BEGIN

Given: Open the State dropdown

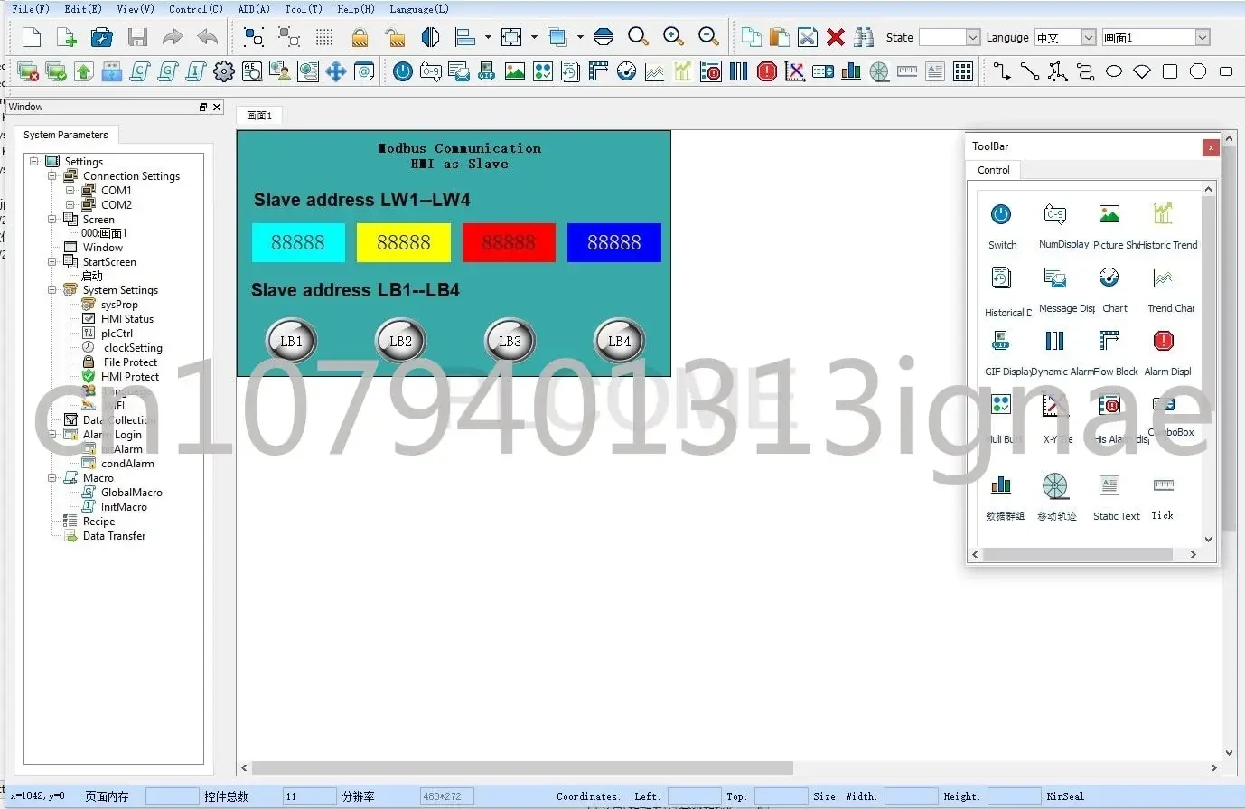Looking at the screenshot, I should pos(972,37).
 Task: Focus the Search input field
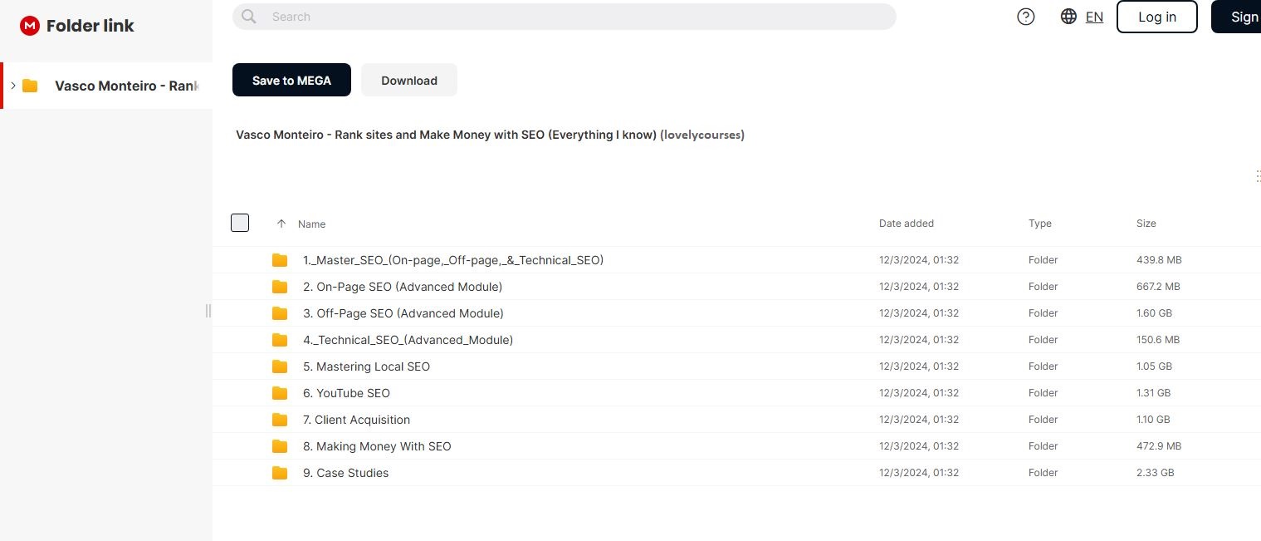573,17
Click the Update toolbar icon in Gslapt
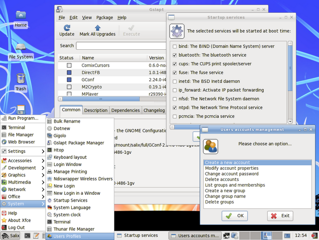The width and height of the screenshot is (319, 240). (67, 30)
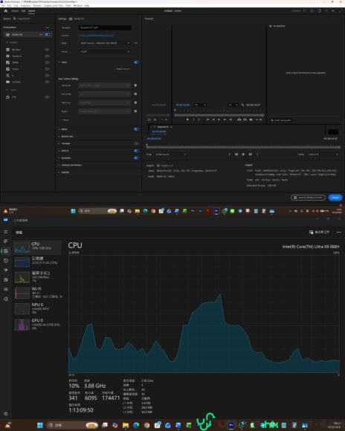Switch to the Edit tab
This screenshot has width=345, height=431.
click(23, 10)
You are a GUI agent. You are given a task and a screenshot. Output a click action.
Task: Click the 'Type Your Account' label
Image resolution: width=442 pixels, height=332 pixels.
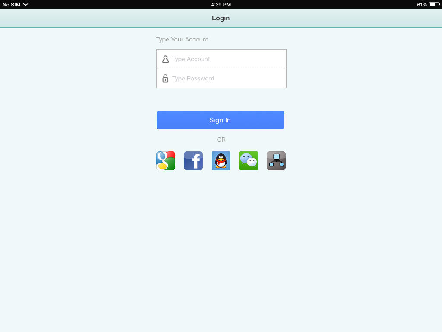(182, 39)
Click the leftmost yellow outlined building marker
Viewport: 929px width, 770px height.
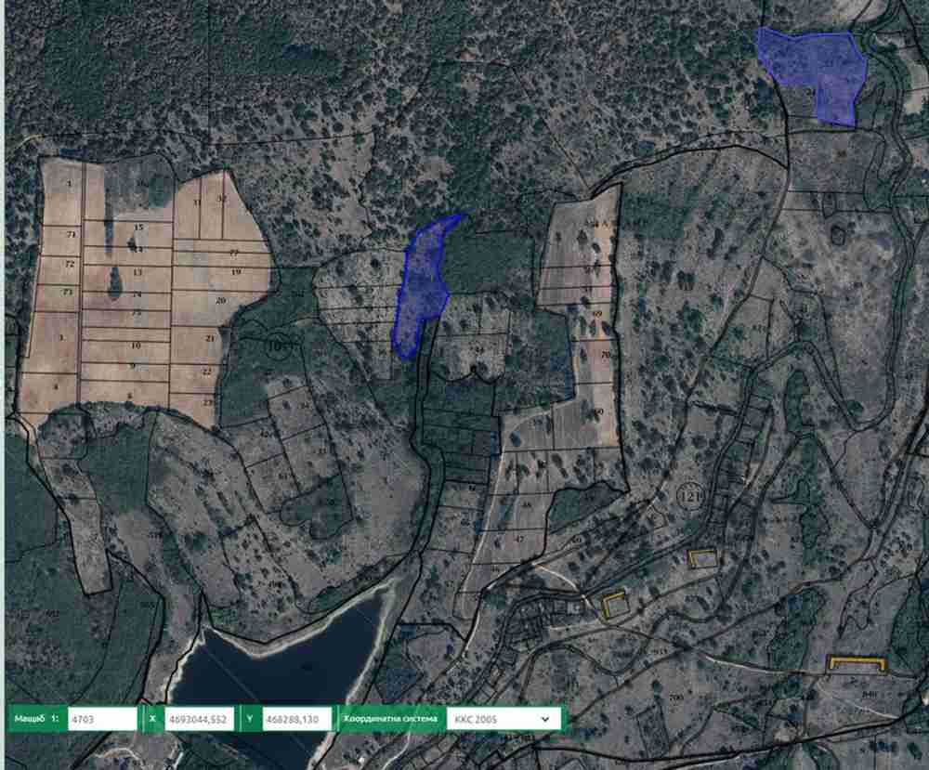[615, 605]
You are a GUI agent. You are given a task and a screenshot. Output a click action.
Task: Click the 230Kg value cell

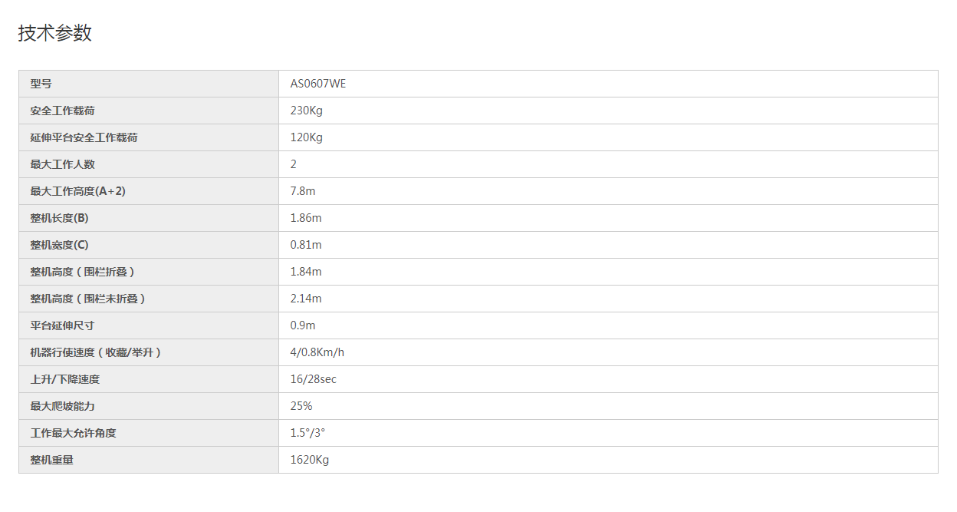[608, 111]
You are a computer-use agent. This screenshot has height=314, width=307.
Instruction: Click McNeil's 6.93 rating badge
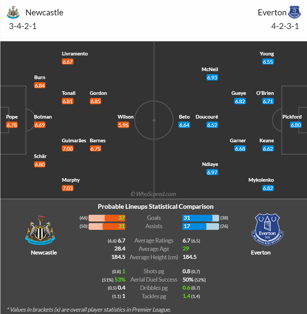pyautogui.click(x=212, y=77)
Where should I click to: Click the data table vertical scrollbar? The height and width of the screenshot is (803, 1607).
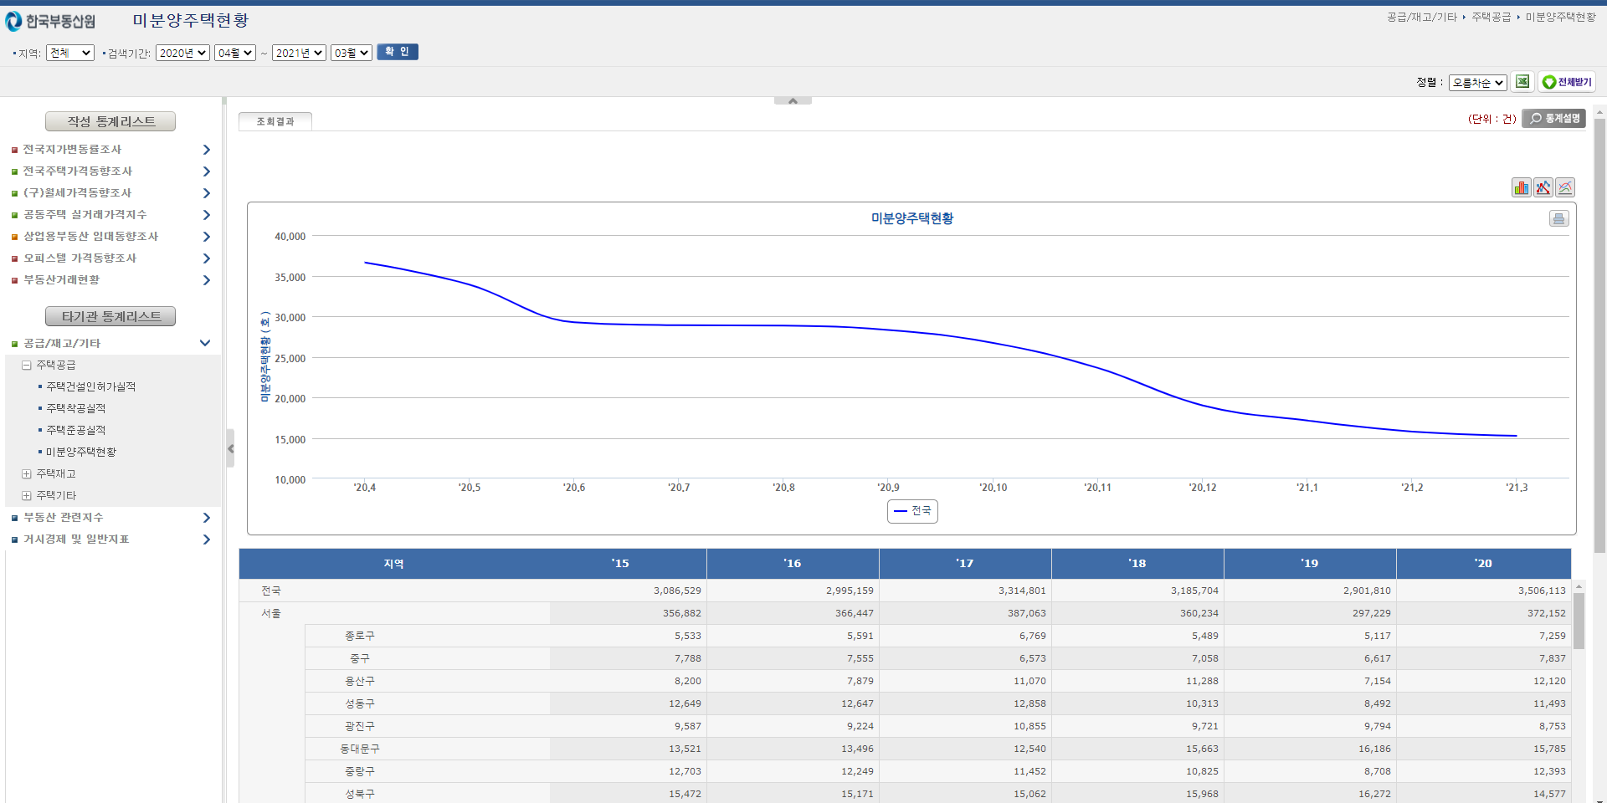pyautogui.click(x=1579, y=621)
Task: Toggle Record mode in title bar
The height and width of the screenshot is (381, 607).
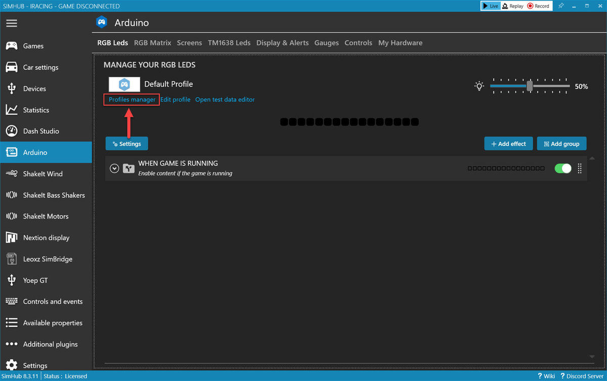Action: click(538, 6)
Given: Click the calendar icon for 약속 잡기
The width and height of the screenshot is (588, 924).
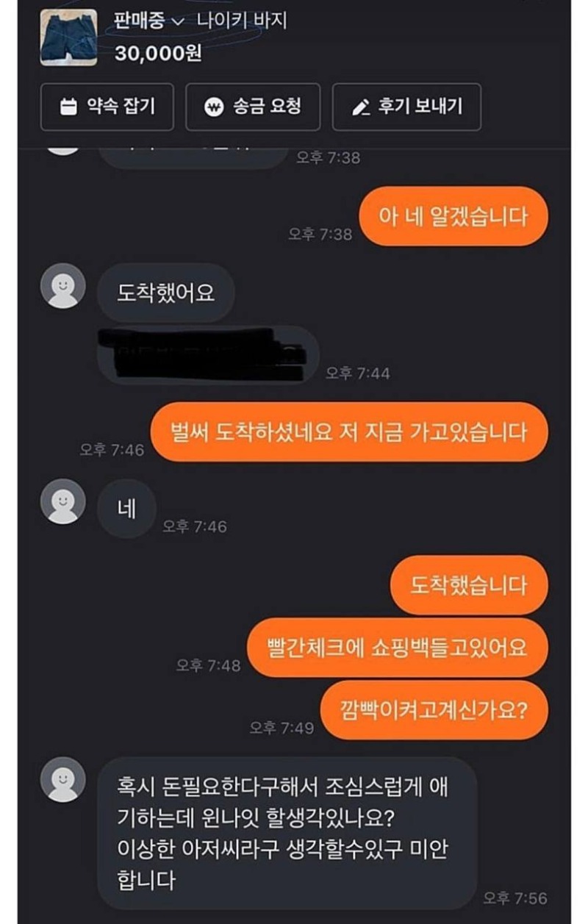Looking at the screenshot, I should point(68,107).
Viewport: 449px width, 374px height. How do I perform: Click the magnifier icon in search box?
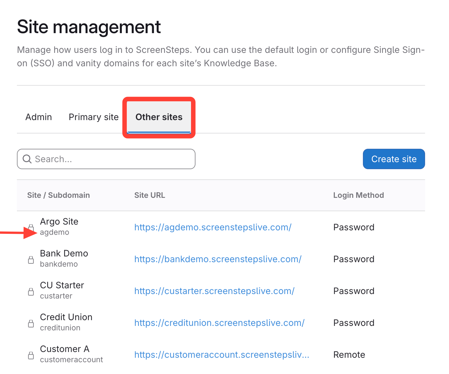coord(27,159)
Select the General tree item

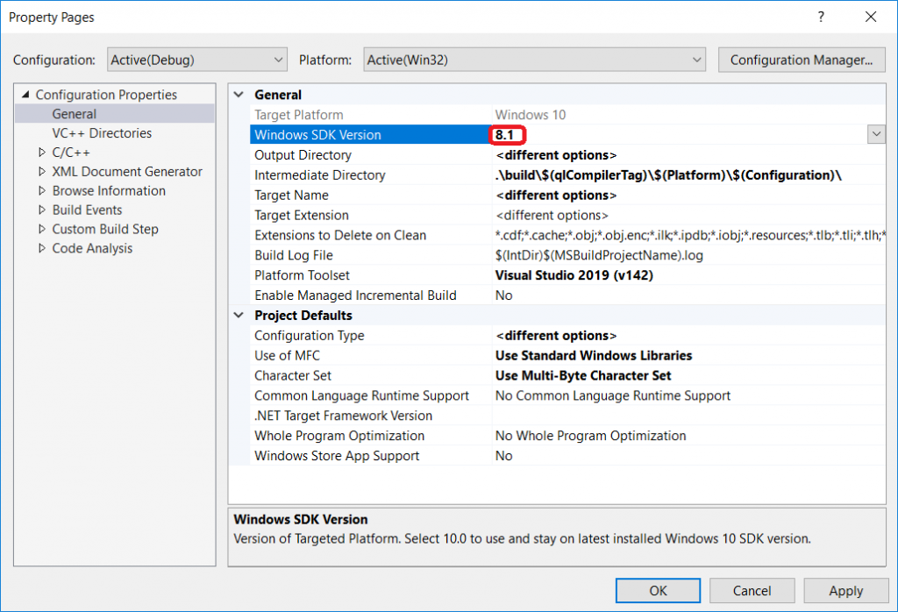[75, 114]
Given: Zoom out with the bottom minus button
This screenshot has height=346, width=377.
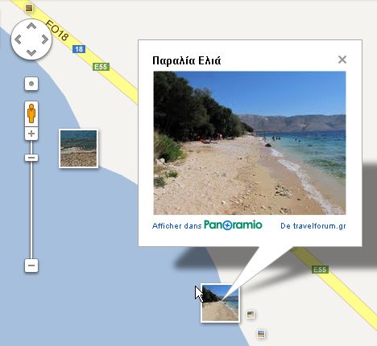Looking at the screenshot, I should [x=31, y=266].
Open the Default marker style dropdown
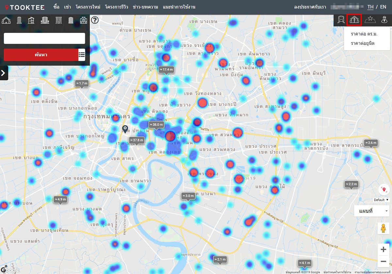The width and height of the screenshot is (392, 274). click(382, 200)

END

WHAT THE TASK REQUIRES:
What you return should be all of the material above, exactly, and none of its pictures.

ANSWER SECTION:
Given: Open the State dropdown

Looking at the screenshot, I should pos(972,37).
 Task: Focus the Search input field
573,17
Click the Update toolbar icon in Gslapt
The width and height of the screenshot is (319, 240). (67, 30)
Switch to the Edit tab
This screenshot has width=345, height=431.
click(23, 10)
You are a GUI agent. You are given a task and a screenshot. Output a click action.
Task: Click the 'Type Your Account' label
Image resolution: width=442 pixels, height=332 pixels.
(182, 39)
Click the leftmost yellow outlined building marker
Viewport: 929px width, 770px height.
[615, 605]
You are a GUI agent. You are given a task and a screenshot. Output a click action.
Task: Click the 230Kg value cell

[608, 111]
You are a computer-use agent. This screenshot has height=314, width=307.
Instruction: Click McNeil's 6.93 rating badge
pyautogui.click(x=212, y=77)
Where should I click to: Click the data table vertical scrollbar? The height and width of the screenshot is (803, 1607).
pyautogui.click(x=1579, y=621)
Task: Toggle Record mode in title bar
The height and width of the screenshot is (381, 607).
Action: click(538, 6)
Given: Click the calendar icon for 약속 잡기
The width and height of the screenshot is (588, 924).
Looking at the screenshot, I should point(68,107).
Viewport: 449px width, 374px height. How do I perform: Click the magnifier icon in search box?
coord(27,159)
Select the General tree item

[75, 114]
Given: Zoom out with the bottom minus button
This screenshot has height=346, width=377.
Looking at the screenshot, I should [x=31, y=266].
Open the Default marker style dropdown
The width and height of the screenshot is (392, 274). click(382, 200)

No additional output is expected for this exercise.